Why some teens ‘get it’ but their parents don’t
I just came back from visiting a synagogue with an enviable number of teens in their Confirmation Program.
What number, you ask, counts as being worthy of envy? About FORTY.
I was talking to them about continuing their Jewish education and framing it in the context of choices they make.
For example, I asked and the majority answered, that they play sports or a musical instrument.
I asked them if faced with a choice about whether to practice scales, do drills, or go to the movies, what they would choose.
Most chose the movies. No surprise there. I then asked which activity they thought was the most important.
The answers were very rich and textured.
They mostly all opted for the drilling and practicing. They talked about those activities as building character, teamwork, responsibility, and doing something for their future. The felt it was time well spent.

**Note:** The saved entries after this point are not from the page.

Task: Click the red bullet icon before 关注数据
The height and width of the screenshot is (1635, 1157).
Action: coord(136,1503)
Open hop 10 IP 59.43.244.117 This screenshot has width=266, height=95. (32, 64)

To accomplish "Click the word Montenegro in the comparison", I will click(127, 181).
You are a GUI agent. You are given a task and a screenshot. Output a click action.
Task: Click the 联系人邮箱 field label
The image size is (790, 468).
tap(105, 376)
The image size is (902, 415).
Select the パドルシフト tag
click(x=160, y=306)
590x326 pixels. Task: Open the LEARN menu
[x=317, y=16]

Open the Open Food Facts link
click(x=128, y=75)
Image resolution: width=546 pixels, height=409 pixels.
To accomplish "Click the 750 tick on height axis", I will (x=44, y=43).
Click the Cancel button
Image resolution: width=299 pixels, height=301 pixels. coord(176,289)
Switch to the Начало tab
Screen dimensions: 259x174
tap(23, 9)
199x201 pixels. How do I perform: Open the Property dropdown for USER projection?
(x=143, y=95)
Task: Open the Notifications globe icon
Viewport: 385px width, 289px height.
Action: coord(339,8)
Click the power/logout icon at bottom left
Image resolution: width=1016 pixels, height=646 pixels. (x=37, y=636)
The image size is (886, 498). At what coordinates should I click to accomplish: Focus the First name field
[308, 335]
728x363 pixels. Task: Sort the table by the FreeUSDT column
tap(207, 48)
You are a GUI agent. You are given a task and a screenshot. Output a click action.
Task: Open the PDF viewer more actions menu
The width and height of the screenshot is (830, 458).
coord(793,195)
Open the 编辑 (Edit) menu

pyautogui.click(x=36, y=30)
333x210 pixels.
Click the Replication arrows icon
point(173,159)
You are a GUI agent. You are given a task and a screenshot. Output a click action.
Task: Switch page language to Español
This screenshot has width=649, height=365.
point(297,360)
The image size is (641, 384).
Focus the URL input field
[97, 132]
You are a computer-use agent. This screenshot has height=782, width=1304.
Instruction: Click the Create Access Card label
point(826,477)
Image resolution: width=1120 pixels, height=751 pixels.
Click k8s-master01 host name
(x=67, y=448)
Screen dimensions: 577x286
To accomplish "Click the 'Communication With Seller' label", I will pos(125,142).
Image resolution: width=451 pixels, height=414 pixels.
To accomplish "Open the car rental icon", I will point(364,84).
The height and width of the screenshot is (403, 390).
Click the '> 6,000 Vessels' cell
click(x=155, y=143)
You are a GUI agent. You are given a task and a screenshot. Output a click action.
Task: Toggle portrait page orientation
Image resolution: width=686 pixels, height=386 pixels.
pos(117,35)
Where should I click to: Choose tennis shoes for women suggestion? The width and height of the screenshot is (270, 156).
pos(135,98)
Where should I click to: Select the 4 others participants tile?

I then facilitated a conversation with them about how being involved in continuing education might be a little like that. Like it would build character and identity. Things that would make them better people, but that take some time.
They GOT IT.
Do you think their parents get it? When thinking about how or what these teens might say to parents about what we just talked about–continuing their Jewish education—-I wonder how many parents will say:
“Wow, that makes a lot of sense” or what I often hear instead: “How can you possibly do one more thing, you’re already overbooked!”
What do you think the parents you know would say?
Guiding teens without a moral compass (ruthschapira.wordpress.com)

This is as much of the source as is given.